3. D’autre part, et en vertu des articles R. 432-1 et R. 432-2 du code de l’entrée et du séjour des étrangers et du droit d’asile, le silence gardé pendant quatre mois par l’administration sur les demandes de titre de séjour vaut décision implicite de rejet. Ainsi, le silence gardé par le préfet sur une demande de titre de séjour fait en principe naître, au terme du délai de quatre mois, une décision implicite de rejet de cette demande. Il en va autrement lorsqu’il est établi que le dossier de la demande était incomplet, le silence gardé par l’administration valant alors refus implicite d’enregistrement de la demande.
4. Il résulte de l’instruction que M. B a présenté sa demande de renouvellement de titre de séjour le 3 avril 2024 et que lui ont été remises le 3 juin 2024, puis le 13 octobre 2024, des attestations de prolongation d’instruction, de sorte que le dossier de l’intéressé devait être regardé comme complet. Ainsi, et à la date de la présente ordonnance, une décision implicite de rejet de la demande de titre de séjour présentée par M. B est née du silence gardé par la préfète du Rhône sur sa demande, sans qu’y fasse obstacle le fait qu’il se soit vu délivrer des attestations de prolongation d’instruction.

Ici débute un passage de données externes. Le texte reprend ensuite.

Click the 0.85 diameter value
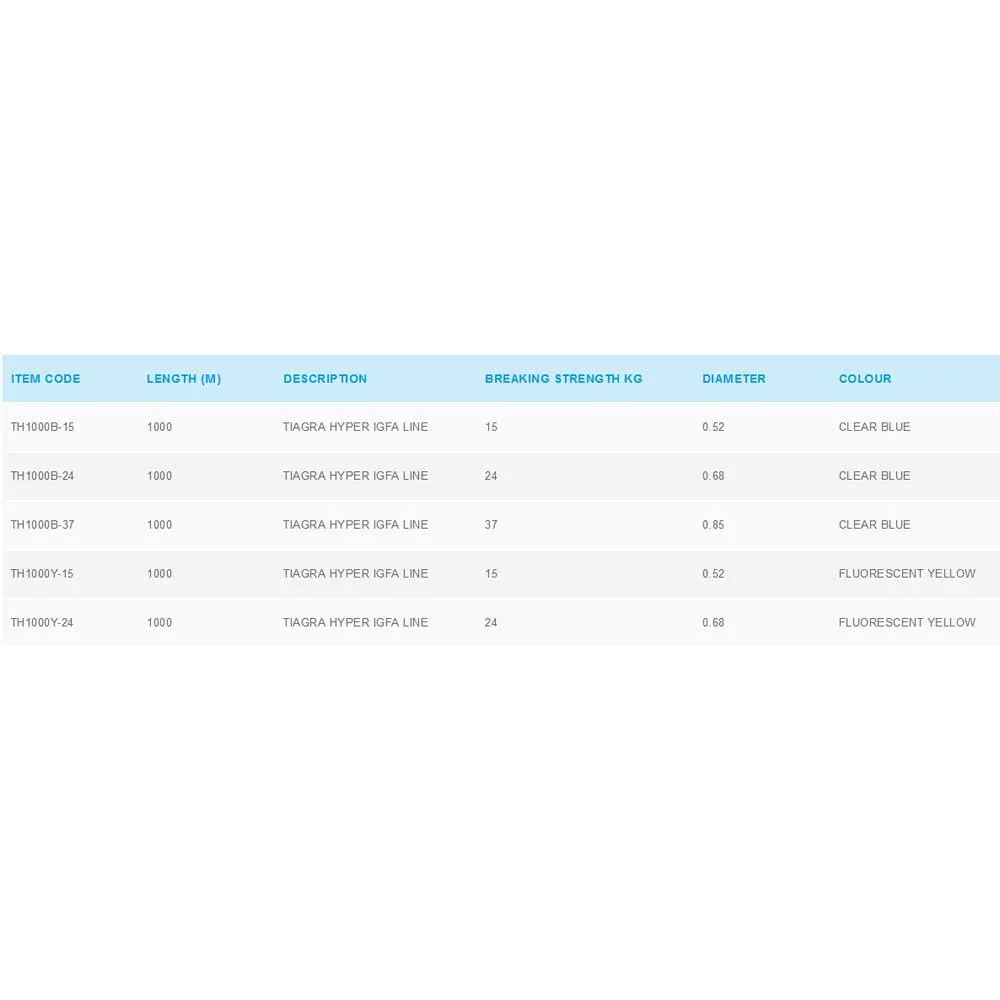This screenshot has width=1000, height=1000. pos(713,525)
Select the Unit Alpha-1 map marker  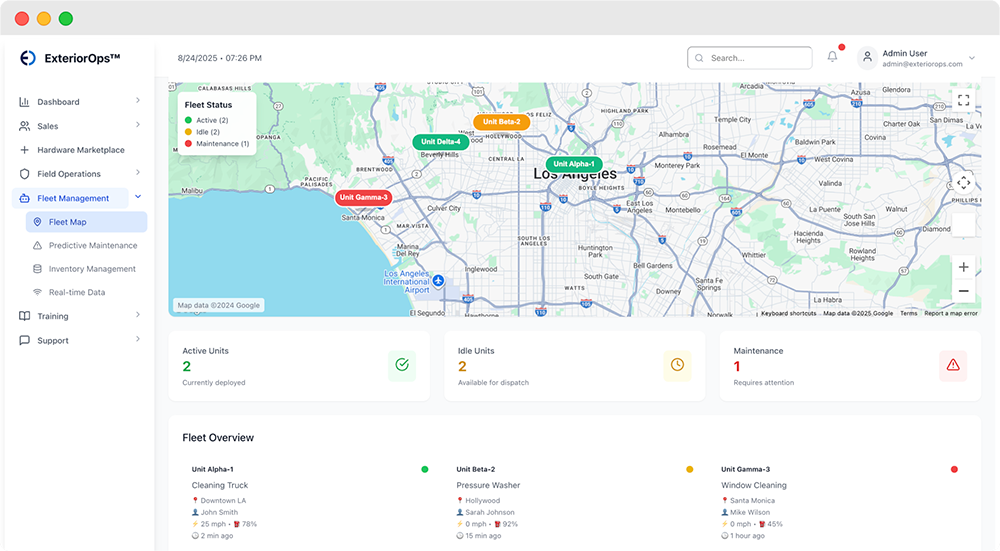(574, 164)
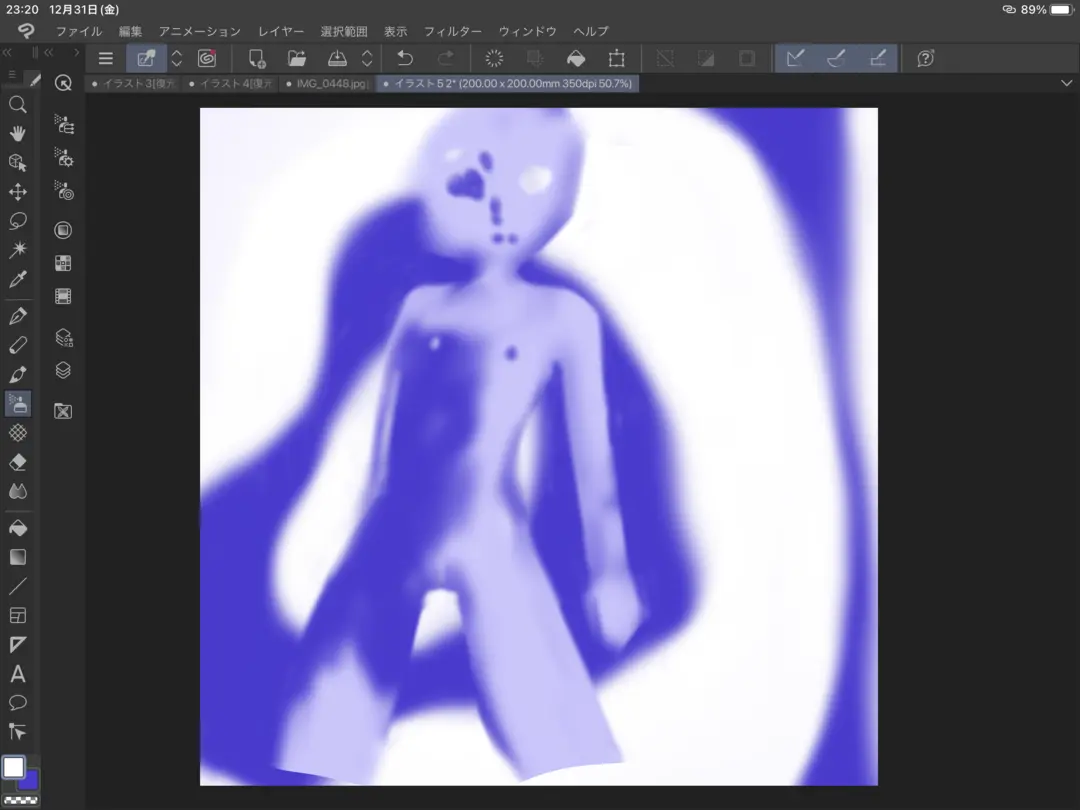Open Help via the question mark button

[925, 58]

Dans ces conditions, et du fait de ce refus, l’intéressé ne peut se prévaloir de ce que l’absence de délivrance d’une attestation de prolongation d’instruction serait constitutive d’une atteinte grave et manifestement illégale à une liberté fondamentale au sens de l’article L. 521-2 du code de justice administrative.
5. Il résulte de ce qui précède, et sans que cela fasse obstacle à ce que M. B, s’il s’y croit fondé, demande au tribunal l’annulation de ce refus implicite ainsi le cas échéant que sa suspension par un référé formé sur le fondement des dispositions de l’article L. 521-1 du code de justice administrative, qu’il y a lieu de rejeter la requête, selon la procédure prévue à l’article L. 522-3 du code de justice administrative, dans toutes ses conclusions, y compris celles présentées sur le fondement de l’article L. 761-1 du code de justice administrative.
O R D O N N E :
Article 1er : La requête de M. B est rejetée.
Article 2 : La présente ordonnance sera notifiée à M. A B.
Copie sera adressée à la préfète du Rhône.
Fait à Lyon, le 3 février 2025.
Le juge des référés,
T. Besse
La République mande et ordonne à la préfète du Rhône en ce qui la concerne ou à tous commissaires de justice à ce requis en ce qui concerne les voies de droit commun contre les parties privées, de pourvoir à l’exécution de la présente décision.